• _Instructions to follow_
Can you rewrite the rows, everything from the line containing "Where should I click to: Click the microphone" down to the line containing "pos(869,51)", with "screenshot" changed to "screen capture" and nothing else altered?

* start Items *

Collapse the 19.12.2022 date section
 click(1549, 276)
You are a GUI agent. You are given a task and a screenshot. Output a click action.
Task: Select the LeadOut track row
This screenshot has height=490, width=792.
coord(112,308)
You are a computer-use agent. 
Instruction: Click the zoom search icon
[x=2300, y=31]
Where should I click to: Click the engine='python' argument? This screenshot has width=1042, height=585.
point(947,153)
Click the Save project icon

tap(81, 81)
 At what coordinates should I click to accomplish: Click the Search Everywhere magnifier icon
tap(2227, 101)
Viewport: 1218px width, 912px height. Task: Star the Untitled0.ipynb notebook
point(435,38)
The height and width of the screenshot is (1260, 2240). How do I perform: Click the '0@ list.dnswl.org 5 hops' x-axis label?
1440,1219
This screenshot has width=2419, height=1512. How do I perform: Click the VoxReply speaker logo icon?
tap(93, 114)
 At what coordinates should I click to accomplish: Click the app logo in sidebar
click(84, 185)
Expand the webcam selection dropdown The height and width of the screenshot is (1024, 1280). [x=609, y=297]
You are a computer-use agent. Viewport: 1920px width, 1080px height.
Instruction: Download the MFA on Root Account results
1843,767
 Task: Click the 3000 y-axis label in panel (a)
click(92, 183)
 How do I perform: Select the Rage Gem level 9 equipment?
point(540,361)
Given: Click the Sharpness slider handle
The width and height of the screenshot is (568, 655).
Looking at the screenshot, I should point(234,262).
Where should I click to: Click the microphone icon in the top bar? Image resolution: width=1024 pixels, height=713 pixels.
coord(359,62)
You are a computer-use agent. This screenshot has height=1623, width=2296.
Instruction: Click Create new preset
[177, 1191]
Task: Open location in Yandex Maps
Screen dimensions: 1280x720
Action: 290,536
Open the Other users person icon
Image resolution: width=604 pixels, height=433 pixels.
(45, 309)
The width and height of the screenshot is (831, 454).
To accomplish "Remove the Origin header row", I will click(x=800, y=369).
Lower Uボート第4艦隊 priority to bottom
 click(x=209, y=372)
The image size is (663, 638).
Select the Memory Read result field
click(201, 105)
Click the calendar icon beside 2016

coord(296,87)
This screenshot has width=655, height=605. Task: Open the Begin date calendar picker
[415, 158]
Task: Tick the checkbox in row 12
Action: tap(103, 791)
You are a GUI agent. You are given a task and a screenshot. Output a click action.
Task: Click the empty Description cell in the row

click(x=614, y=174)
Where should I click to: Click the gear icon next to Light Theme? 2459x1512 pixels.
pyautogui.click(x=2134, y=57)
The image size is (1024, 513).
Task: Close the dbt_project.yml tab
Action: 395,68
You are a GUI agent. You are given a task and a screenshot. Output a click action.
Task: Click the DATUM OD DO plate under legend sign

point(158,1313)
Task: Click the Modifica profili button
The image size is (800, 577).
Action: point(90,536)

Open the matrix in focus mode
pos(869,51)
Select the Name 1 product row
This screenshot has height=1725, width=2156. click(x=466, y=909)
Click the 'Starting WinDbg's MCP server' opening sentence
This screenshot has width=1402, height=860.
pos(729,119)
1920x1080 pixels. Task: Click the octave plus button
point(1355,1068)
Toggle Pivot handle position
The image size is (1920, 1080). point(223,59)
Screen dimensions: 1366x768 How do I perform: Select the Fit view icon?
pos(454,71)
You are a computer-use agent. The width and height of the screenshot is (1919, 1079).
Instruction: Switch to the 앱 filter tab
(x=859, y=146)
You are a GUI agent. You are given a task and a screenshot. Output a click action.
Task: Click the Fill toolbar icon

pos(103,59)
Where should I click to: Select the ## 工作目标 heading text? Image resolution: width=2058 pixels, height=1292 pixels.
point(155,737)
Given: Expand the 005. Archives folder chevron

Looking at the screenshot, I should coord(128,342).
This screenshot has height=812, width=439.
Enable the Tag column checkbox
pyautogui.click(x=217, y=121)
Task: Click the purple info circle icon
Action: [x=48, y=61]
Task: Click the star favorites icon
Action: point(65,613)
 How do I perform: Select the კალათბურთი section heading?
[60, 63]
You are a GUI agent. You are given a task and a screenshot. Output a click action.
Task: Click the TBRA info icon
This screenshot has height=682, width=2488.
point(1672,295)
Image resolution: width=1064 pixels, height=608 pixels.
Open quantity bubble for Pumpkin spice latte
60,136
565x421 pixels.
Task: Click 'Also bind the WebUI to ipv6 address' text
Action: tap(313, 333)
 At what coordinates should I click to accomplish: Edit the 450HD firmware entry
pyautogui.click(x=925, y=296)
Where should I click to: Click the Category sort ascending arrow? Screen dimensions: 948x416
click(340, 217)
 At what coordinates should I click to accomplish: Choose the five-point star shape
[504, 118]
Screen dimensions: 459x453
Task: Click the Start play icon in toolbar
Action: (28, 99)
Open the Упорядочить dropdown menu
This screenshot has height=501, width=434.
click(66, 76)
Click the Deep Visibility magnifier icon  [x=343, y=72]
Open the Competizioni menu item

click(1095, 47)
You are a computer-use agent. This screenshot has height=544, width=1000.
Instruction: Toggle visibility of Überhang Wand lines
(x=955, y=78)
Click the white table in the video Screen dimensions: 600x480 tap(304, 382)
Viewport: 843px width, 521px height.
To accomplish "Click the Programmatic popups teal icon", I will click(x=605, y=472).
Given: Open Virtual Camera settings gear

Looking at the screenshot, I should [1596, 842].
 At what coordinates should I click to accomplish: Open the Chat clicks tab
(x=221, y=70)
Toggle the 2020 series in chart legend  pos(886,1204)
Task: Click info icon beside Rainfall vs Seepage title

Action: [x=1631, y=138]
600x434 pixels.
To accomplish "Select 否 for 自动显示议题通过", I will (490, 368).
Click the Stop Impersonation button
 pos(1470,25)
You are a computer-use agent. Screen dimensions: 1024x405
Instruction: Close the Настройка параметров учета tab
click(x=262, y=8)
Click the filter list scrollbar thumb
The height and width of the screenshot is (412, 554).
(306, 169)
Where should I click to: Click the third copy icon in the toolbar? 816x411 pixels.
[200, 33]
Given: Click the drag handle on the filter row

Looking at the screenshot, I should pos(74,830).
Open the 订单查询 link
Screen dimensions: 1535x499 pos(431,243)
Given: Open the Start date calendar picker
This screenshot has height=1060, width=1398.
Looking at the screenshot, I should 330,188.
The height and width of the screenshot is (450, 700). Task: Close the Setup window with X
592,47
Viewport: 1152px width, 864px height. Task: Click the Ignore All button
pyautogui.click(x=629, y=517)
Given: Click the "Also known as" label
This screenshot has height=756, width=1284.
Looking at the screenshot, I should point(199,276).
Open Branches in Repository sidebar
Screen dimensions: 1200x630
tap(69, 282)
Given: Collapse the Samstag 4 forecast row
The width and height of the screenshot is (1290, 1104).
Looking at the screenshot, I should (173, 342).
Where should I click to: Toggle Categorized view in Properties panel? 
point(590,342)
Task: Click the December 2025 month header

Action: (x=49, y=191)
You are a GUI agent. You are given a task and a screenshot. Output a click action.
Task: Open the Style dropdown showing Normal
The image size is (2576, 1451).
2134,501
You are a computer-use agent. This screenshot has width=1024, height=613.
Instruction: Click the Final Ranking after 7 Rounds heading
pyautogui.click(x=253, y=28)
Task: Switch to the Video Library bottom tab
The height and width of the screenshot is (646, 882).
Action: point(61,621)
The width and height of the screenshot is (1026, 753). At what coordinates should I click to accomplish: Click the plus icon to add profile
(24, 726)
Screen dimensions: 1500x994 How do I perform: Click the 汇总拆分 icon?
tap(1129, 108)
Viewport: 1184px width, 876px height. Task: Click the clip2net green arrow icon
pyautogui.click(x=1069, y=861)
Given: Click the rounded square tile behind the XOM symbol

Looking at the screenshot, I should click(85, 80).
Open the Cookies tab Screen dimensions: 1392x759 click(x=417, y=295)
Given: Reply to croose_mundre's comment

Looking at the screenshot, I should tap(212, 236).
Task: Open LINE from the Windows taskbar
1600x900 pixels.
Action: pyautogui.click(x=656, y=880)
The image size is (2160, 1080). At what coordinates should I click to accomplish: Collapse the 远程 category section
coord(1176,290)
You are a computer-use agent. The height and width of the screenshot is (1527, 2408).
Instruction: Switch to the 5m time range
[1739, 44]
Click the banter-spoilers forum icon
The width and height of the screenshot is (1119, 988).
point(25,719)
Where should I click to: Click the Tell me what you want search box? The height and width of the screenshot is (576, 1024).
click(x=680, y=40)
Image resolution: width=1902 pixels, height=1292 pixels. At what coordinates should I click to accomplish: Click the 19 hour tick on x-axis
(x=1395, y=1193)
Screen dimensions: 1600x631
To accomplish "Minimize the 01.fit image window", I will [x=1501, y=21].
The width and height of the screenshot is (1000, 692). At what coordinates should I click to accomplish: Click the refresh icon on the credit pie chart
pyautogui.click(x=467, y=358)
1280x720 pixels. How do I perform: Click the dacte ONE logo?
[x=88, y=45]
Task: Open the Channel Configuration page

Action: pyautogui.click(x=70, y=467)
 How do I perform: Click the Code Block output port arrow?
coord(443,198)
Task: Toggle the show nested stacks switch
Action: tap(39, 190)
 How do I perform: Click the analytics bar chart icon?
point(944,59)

* end Items *

• _Full answer_
Where should I click to: Click the microphone icon in the top bar? Image resolution: width=1024 pixels, height=713 pixels.
coord(359,62)
You are a computer-use agent. This screen capture has height=1623, width=2296.
Instruction: Click Create new preset
[177, 1191]
Task: Open location in Yandex Maps
Screen dimensions: 1280x720
Action: 290,536
Open the Other users person icon
Image resolution: width=604 pixels, height=433 pixels.
(45, 309)
The width and height of the screen capture is (831, 454).
To accomplish "Remove the Origin header row", I will click(x=800, y=369).
Lower Uボート第4艦隊 priority to bottom
 click(x=209, y=372)
The image size is (663, 638).
Select the Memory Read result field
click(201, 105)
Click the calendar icon beside 2016

coord(296,87)
This screen capture has width=655, height=605. Task: Open the Begin date calendar picker
[415, 158]
Task: Tick the checkbox in row 12
Action: tap(103, 791)
You are a GUI agent. You are given a task and a screen capture. Output a click action.
Task: Click the empty Description cell in the row

click(x=614, y=174)
Where should I click to: Click the gear icon next to Light Theme? 2459x1512 pixels.
pyautogui.click(x=2134, y=57)
The image size is (1024, 513).
Task: Close the dbt_project.yml tab
Action: 395,68
You are a GUI agent. You are given a task and a screen capture. Output a click action.
Task: Click the DATUM OD DO plate under legend sign

point(158,1313)
Task: Click the Modifica profili button
The image size is (800, 577).
Action: point(90,536)

Open the matrix in focus mode
pos(869,51)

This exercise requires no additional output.